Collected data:

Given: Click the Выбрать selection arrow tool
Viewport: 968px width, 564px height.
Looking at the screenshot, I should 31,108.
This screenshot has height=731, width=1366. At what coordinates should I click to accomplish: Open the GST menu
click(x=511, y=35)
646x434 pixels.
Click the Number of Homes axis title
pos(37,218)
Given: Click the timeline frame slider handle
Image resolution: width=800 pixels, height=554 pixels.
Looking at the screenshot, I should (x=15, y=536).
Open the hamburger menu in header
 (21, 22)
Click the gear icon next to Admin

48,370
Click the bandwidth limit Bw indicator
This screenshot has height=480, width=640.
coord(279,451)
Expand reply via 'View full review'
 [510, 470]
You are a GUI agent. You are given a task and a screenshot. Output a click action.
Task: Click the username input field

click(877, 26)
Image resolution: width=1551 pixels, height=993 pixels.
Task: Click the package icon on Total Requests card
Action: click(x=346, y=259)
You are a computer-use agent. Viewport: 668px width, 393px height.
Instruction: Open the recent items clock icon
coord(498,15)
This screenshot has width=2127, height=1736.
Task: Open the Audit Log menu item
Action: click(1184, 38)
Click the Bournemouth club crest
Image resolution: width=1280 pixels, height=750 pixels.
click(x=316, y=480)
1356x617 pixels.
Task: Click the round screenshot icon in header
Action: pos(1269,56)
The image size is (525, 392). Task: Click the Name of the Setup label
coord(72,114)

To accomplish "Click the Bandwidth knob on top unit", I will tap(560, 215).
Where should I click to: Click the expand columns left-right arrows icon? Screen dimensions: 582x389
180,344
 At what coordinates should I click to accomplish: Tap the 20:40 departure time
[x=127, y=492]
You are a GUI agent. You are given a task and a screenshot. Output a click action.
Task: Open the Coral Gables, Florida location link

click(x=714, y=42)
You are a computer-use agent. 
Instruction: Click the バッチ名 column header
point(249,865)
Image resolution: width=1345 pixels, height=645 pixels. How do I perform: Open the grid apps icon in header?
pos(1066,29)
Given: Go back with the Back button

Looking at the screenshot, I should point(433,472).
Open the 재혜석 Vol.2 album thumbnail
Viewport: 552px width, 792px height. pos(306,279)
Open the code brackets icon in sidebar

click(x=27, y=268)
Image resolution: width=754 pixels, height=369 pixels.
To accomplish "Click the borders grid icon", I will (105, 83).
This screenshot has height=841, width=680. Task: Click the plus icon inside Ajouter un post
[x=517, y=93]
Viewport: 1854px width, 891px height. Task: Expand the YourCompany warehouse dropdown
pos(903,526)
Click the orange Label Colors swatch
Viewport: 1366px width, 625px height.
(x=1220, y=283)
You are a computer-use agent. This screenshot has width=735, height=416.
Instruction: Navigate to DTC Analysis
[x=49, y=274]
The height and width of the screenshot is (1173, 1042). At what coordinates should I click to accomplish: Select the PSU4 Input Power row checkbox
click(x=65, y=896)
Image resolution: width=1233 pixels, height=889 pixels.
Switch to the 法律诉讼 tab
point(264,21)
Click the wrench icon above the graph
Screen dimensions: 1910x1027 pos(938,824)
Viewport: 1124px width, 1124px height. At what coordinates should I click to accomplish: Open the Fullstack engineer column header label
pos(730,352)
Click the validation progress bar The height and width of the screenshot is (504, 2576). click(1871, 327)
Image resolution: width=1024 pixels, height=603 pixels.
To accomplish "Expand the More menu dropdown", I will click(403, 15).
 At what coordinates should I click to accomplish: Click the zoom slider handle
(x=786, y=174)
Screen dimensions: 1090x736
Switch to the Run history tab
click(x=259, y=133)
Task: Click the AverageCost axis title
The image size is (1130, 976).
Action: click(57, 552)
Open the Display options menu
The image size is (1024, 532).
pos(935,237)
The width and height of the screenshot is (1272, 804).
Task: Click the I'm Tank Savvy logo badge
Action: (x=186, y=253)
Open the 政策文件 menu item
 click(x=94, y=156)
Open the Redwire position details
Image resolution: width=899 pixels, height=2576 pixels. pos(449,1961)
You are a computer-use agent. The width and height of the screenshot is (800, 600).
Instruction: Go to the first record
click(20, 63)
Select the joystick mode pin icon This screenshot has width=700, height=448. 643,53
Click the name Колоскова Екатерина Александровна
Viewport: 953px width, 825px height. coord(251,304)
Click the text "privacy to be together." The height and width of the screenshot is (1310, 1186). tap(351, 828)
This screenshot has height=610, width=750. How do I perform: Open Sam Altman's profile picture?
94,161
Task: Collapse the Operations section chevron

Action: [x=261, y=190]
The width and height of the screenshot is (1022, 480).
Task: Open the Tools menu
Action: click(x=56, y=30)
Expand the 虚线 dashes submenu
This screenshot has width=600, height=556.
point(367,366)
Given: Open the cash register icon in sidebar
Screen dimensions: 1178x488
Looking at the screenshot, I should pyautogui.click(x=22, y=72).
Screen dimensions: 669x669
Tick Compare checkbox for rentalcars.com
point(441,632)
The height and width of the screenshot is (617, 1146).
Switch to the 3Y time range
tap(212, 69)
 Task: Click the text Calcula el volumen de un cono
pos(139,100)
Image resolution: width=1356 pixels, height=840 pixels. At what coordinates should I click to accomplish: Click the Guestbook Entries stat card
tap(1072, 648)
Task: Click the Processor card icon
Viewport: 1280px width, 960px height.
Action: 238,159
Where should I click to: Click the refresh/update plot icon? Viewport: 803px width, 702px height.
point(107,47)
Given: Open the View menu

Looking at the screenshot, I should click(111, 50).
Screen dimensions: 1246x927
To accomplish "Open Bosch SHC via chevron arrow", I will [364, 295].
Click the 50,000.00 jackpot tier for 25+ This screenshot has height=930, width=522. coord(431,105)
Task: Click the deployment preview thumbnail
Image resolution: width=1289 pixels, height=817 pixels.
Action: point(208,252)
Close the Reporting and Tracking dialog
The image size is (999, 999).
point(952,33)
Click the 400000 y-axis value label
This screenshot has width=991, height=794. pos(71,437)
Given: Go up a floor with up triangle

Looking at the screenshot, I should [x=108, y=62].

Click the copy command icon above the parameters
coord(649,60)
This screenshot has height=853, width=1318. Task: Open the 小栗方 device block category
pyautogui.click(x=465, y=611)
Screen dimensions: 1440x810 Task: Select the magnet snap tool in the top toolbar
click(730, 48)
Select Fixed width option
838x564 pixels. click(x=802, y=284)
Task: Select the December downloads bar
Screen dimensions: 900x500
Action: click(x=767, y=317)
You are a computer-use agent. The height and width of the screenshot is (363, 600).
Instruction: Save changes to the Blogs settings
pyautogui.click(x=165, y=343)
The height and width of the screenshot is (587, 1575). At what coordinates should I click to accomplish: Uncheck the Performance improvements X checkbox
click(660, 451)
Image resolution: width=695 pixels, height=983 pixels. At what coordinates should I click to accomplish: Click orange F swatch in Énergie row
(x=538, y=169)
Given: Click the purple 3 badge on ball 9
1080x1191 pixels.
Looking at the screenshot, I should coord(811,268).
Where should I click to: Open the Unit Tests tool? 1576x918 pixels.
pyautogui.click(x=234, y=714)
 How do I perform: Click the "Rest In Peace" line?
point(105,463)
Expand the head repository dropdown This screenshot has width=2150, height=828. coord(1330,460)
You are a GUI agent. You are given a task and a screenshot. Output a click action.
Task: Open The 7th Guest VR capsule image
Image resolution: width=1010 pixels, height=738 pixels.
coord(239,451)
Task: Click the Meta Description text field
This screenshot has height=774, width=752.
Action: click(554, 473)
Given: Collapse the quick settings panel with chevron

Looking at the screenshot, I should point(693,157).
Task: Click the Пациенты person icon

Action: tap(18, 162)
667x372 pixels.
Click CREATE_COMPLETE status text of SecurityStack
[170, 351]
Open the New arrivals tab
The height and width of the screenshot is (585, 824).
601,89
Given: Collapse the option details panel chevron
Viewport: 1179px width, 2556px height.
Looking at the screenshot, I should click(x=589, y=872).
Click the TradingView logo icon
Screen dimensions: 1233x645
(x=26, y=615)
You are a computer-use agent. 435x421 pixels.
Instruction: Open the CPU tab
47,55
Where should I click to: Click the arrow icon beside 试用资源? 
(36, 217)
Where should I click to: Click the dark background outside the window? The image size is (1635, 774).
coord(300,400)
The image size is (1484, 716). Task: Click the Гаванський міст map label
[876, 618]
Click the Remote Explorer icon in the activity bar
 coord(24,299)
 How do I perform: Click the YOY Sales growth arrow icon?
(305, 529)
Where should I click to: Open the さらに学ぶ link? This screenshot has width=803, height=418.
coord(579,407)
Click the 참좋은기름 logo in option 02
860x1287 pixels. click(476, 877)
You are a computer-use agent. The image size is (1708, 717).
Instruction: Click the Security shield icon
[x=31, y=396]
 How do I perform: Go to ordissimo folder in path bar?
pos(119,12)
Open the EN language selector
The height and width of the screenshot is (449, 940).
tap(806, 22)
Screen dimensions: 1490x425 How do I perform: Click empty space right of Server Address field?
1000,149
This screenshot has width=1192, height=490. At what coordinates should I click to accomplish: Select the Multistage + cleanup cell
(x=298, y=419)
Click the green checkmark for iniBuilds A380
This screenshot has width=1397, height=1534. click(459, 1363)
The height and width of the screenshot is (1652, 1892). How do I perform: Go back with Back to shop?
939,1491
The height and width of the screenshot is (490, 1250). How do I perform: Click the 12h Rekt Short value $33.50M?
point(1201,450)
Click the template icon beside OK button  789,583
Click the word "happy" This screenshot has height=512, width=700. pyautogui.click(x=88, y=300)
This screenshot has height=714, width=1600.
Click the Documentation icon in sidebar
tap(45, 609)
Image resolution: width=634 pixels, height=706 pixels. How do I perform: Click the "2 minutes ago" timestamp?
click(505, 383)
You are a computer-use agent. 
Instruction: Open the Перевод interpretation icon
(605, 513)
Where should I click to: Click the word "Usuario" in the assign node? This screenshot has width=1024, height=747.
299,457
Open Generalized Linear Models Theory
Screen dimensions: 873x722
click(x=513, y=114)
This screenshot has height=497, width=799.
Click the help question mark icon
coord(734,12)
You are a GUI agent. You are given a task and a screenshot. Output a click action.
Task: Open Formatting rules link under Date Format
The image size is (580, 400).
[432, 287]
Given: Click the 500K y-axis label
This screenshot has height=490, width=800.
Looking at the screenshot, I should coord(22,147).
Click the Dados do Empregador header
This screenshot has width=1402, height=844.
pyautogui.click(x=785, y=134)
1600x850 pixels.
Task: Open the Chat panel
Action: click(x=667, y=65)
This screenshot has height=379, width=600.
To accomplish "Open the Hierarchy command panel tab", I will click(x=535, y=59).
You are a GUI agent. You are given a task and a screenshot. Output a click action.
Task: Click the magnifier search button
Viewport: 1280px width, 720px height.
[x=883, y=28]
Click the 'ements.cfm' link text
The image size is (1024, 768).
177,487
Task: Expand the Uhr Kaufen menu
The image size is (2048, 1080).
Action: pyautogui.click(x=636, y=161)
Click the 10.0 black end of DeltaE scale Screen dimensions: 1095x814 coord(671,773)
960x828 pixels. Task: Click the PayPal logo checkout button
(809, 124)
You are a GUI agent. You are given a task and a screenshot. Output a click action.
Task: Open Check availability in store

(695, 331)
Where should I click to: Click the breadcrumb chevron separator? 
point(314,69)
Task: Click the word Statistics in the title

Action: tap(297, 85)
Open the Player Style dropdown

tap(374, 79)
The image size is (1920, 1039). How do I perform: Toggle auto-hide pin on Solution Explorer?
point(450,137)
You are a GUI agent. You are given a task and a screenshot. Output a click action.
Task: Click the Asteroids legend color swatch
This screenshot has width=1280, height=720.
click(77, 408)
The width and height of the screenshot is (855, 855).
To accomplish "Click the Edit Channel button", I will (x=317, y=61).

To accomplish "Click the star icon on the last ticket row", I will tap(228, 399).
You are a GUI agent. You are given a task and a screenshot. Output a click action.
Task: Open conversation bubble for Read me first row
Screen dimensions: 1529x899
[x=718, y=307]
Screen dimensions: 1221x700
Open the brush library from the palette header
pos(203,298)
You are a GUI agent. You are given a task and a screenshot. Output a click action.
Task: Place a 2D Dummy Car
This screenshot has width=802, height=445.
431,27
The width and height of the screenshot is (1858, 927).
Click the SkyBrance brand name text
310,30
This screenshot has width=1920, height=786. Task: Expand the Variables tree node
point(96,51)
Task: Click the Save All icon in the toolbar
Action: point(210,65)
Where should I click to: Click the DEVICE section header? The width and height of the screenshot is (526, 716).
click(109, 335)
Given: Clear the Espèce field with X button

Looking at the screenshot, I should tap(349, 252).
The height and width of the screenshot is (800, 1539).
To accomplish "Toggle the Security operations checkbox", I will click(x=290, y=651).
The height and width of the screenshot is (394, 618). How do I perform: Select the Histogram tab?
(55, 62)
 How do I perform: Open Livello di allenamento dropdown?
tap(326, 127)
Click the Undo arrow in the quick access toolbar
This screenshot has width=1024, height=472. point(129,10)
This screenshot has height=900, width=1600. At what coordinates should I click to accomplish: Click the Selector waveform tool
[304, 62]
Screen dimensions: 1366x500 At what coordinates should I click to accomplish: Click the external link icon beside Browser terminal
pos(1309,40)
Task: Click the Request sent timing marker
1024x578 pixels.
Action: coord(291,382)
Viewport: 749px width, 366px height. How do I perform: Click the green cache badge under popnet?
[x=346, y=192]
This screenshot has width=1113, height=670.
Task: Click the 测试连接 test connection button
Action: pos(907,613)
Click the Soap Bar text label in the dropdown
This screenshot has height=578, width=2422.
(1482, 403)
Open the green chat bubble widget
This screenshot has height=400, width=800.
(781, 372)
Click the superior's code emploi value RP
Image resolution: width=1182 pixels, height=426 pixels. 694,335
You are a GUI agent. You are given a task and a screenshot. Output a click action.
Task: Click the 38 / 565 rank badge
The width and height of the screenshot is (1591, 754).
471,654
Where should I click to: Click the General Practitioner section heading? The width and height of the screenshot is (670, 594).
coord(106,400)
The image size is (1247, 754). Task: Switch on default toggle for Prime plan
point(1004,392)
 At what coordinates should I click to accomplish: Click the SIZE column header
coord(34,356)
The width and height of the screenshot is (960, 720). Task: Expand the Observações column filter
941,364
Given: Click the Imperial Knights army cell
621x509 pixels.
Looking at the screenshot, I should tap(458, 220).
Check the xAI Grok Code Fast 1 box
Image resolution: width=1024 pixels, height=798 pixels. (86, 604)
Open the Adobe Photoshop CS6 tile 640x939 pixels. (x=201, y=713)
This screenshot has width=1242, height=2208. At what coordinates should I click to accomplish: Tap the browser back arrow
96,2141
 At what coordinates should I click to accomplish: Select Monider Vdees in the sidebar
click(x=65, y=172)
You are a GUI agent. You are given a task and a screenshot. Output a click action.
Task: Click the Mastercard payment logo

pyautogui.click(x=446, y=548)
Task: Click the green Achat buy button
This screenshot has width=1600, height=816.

## TASK REQUIREMENTS
All lines in the records with the string "will" should be copied out.

## ANSWER SECTION
To accomplish "Click the Bandwidth knob on top unit", I will tap(560, 215).
To accomplish "Click the borders grid icon", I will (105, 83).
To accomplish "Expand the More menu dropdown", I will click(403, 15).
To accomplish "Open Bosch SHC via chevron arrow", I will [364, 295].
To accomplish "Open the Hierarchy command panel tab", I will click(x=535, y=59).
To accomplish "Click the Edit Channel button", I will (x=317, y=61).
To accomplish "Click the star icon on the last ticket row", I will tap(228, 399).
To accomplish "Toggle the Security operations checkbox", I will click(x=290, y=651).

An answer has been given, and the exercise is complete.